• PAGE TEXT:
# river report w/ pic



## Steelplugger (Mar 8, 2006)

My buddy and I decided to head down to the river today for some scouting... We really didn't expect much as we thought it may be way blown out and dirty...As we drove over the river though I started to get kinda excited as it didn't look nearly as bad as I thought it may.... We put in at 8:30 and it didn't take long.. by 9:00 we had this fish in the boat:











We went a liitle bit without a hookup, but we did manage 2 more hookups, 1 being a nice silver bullet that actually broke water a couple of times before throwing the hook. We finished the day 1-3... not great, but nice to get out on such a sunny day. I forgot to take pics of what the launch looked like this morning, but here is a pic of the launch when we were leaving, just in case other boaters are wondering....










The river is very fishable, goodluck to all that go out.


----------



## fishinthed (Nov 7, 2007)

Nice fish, Steelplugger, and great to hear there are fishing opportunities that don't involve drilling holes in ice!

The sort of fishing you do looks like _a lot of fun_. If you ever have an empty seat in the boat, feel free to PM me.


----------



## ready4pullback (Jun 9, 2008)

What river is this?


----------



## stinger63 (Nov 25, 2003)

ready4pullback said:


> What river is this?


Its the one that has a similar name to the great lake on the eastern side of the state.


----------



## BAY CREEPER (Jan 11, 2009)

nice fish!! i like how you guys disguise the location on the river by pointing the camera downward:lol:


----------



## ready4pullback (Jun 9, 2008)

• DATASET EXTRACT:

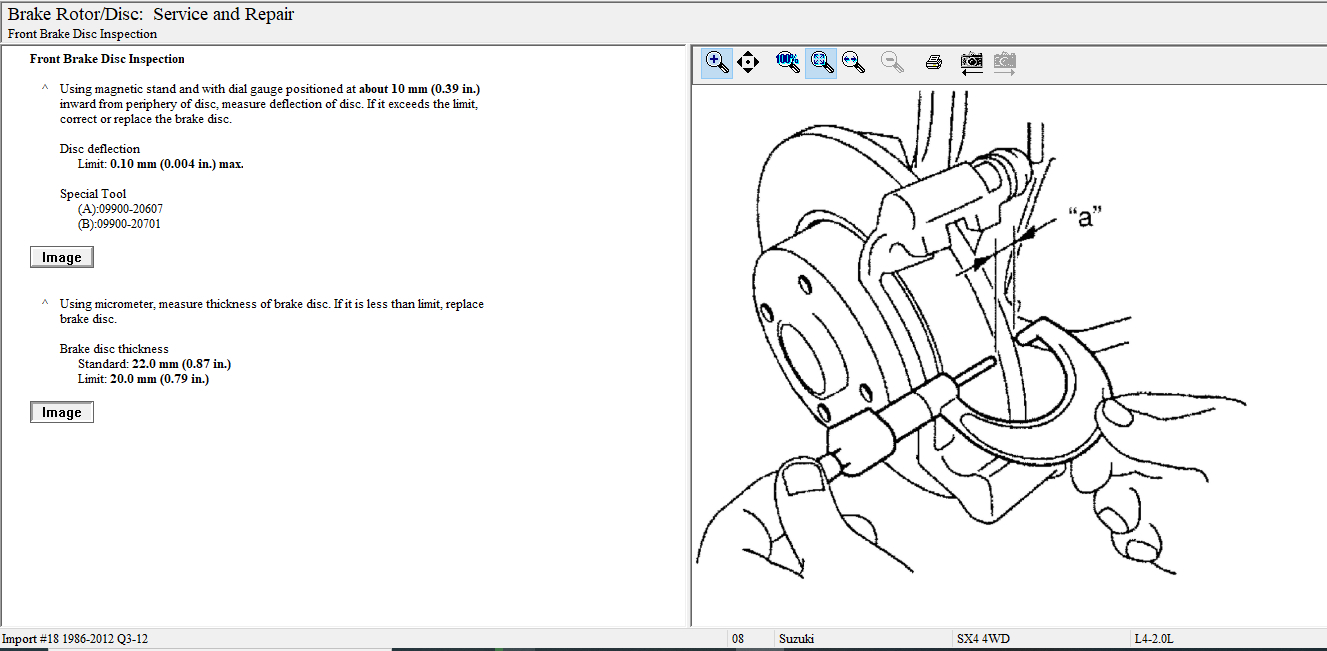Collapse the dial gauge step caret
The width and height of the screenshot is (1327, 651).
45,88
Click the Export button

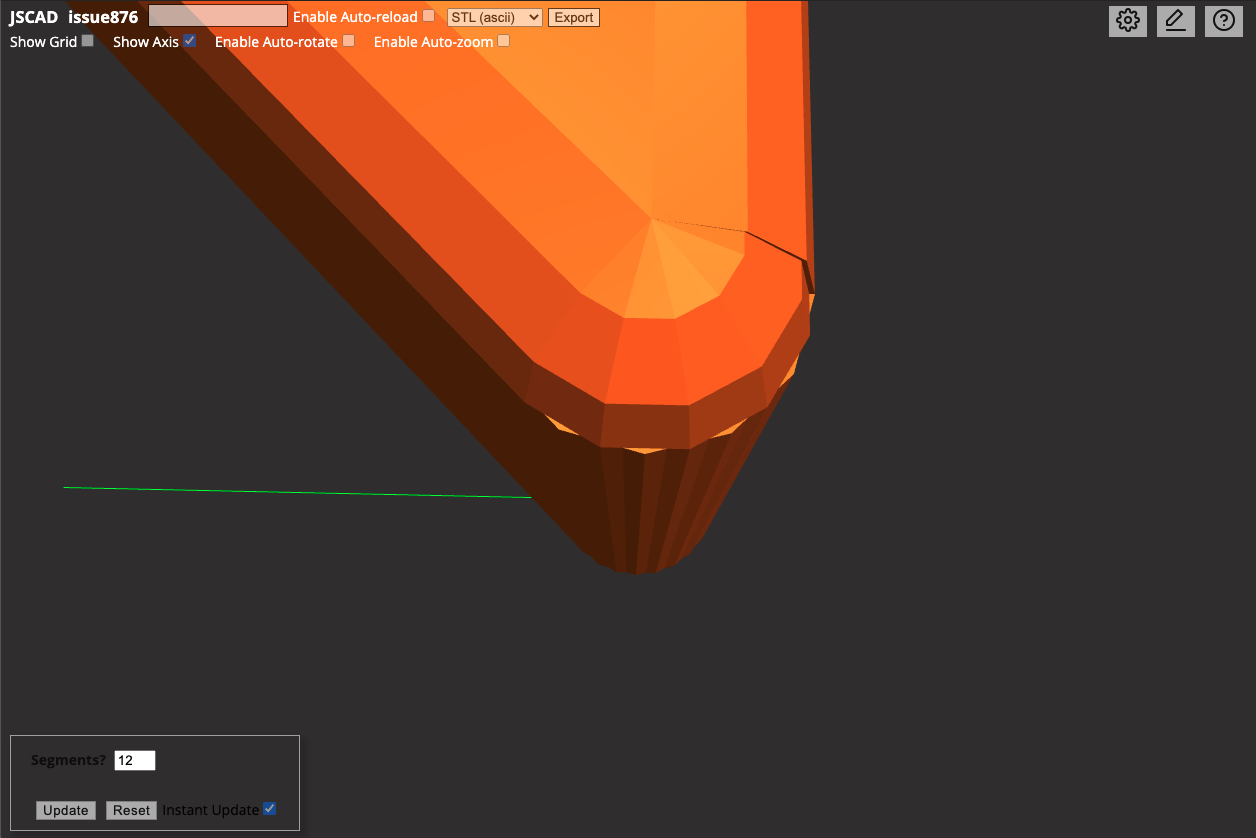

• AIM: Pick up the forum thread about the river fishing report from its last line and carry it forward.

• IN RESPONSE:
LOL ok, Thought so, but I wasn't sure. I'm not that familiar with the tailwater of that river. Everything out west I've pretty much covered but I want to get my Gheenoe in down river and have some fun! Thanks.


----------



## Stryker (Sep 30, 2008)

Nice fish!
My youngest son was home on leave so Kevin and I tool him out about 2 pm today. Water was down about 6" by looking at the bank. We never touched a fish or marked one either. The water was pretty dirty. Lots of trash coming down. In some spots it was difficult to keep the plugs clean. 

FYI guys. I needed to back the trailer and the truck about 15' beyond the waters edge. I guess a picture would have been cool.


----------



## ready4pullback (Jun 9, 2008)

I was down at the put in on the west side of 75 today. Watched a couple of guys pull a drift boat out. Not the most refined launch but seemed pretty practical. Thinking of giving it a go.


----------



## Team Spawn Bag (Aug 12, 2008)

I know the spot in the second pic. It always amuses me to see the water level that high. But its not as cool as seeing the water over the retaining wall at my other spot. But that doesnt happen all that often.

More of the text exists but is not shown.